= Treaty for the Establishment of the African Medicines Agency =

The Treaty for the establishment of the African Medicines Agency is an international treaty, pending ratification and accession by at least 15 Member States of the African Union, to establish the African Medicines Agency (AMA) as a specialized agency of the African Union.

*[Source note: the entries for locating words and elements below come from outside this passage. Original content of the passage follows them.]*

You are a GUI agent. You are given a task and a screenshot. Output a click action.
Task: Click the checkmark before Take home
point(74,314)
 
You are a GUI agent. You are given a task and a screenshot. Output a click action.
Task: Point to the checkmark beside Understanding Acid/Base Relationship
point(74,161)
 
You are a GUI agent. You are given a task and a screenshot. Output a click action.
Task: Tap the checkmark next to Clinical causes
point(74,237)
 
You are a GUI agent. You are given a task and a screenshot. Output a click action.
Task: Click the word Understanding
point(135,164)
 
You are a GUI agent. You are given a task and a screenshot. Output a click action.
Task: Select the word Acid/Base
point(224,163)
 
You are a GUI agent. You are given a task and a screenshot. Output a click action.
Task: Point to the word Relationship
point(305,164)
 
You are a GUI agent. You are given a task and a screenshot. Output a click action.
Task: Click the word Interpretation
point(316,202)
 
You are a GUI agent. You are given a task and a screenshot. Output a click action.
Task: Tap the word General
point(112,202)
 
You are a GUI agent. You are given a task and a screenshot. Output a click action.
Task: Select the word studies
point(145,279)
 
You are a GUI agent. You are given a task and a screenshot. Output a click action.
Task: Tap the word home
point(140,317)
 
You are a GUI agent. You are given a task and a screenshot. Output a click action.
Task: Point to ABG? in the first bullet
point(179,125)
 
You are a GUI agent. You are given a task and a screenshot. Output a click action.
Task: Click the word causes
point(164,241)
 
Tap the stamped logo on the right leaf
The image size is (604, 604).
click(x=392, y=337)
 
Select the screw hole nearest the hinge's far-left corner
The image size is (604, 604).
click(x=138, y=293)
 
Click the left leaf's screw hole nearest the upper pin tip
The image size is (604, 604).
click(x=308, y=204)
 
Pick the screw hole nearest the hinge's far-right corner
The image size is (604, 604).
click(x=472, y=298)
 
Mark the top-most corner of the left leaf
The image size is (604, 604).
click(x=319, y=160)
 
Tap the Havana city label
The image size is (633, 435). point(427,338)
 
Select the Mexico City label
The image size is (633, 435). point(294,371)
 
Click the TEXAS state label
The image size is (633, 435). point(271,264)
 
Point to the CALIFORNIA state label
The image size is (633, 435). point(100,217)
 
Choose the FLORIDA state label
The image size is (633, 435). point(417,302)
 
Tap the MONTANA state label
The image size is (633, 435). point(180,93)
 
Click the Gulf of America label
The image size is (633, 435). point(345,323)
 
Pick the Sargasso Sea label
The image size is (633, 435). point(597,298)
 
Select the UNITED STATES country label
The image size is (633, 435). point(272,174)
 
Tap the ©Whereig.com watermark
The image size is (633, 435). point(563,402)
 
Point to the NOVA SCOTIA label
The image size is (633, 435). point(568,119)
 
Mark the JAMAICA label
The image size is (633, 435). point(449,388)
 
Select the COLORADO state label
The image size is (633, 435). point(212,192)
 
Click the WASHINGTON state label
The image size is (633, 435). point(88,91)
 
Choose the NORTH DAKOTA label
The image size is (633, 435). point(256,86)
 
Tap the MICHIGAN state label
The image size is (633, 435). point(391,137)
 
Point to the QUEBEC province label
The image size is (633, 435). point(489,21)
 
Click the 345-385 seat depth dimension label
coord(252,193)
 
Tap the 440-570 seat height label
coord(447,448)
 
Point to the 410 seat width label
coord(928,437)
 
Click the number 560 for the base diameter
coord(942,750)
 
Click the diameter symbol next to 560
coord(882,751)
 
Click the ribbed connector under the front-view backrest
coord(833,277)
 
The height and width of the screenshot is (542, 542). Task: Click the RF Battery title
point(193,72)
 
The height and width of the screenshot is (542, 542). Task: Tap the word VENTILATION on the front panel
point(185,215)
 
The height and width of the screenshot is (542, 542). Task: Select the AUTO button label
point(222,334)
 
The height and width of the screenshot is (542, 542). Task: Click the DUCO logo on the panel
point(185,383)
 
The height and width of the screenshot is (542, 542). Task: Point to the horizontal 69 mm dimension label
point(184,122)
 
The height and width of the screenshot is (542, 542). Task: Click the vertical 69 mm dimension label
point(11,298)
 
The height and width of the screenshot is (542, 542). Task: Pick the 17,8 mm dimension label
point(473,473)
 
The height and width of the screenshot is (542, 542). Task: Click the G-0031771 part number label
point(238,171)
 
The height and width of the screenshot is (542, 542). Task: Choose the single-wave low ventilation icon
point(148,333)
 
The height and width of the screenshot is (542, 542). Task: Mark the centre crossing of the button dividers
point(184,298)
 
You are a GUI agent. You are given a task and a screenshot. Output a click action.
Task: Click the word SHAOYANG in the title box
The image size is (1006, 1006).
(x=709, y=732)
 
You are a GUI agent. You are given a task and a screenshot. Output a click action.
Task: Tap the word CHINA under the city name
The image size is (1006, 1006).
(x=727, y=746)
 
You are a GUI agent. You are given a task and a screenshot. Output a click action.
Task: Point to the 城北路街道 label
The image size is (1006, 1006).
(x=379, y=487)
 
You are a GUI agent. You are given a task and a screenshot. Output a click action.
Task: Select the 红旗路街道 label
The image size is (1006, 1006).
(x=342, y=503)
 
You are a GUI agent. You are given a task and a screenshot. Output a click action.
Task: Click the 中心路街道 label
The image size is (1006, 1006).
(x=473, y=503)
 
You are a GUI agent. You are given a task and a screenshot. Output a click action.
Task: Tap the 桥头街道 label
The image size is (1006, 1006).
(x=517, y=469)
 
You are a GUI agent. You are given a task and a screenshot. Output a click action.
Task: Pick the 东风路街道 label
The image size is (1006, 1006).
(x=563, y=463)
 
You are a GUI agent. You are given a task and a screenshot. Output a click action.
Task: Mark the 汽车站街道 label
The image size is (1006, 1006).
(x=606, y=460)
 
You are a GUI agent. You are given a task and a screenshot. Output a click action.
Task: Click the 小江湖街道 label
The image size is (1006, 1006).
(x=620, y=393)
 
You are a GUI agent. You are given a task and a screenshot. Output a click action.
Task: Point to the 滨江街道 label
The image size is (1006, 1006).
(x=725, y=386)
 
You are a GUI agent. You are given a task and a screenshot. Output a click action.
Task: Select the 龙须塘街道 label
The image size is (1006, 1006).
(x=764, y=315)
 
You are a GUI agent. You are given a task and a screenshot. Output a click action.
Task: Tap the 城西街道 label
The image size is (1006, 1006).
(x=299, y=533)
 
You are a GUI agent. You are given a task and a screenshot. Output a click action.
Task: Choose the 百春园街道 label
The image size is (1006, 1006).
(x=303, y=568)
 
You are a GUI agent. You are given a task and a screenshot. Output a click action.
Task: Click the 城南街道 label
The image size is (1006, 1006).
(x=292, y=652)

The aim of the treaty, by establishing the AMA, is to address the issue of the availability and quality of medical products in Africa by coordinating the continent's regulatory structure regarding the production and distribution of pharmaceuticals, medical devices and other medical products.

== History ==
The treaty was adopted by the thirty-second ordinary session of the Assembly of the African Union held in Addis Ababa, Ethiopia on 11 February 2019.

== Ratification and entry into force ==
Article 38 of the treaty requires that 15 Member States of the African Union submit an instrument of ratification and accession in order for the treaty to enter into force, which occurs 30 days after the fifteenth instrument is received by the Chairperson of the African Union Commission.

Countries that have signed, ratified and acceded to the treaty
| Country | Date of signature | Date of ratification | Date of accession |
|---|---|---|---|
| Algeria | 7 July 2019 |  |  |
| Ghana | 2 August 2019 |  |  |
| Madagascar | 1 August 2019 |  |  |
| Mali | 29 October 2019 |  |  |
| Morocco | 22 October 2019 |  |  |
| Rwanda | 12 June 2019 |  |  |
| Saharawi | 7 July 2019 |  |  |

== Provisions ==
In addition to the preamble, the treaty consists of 41 articles.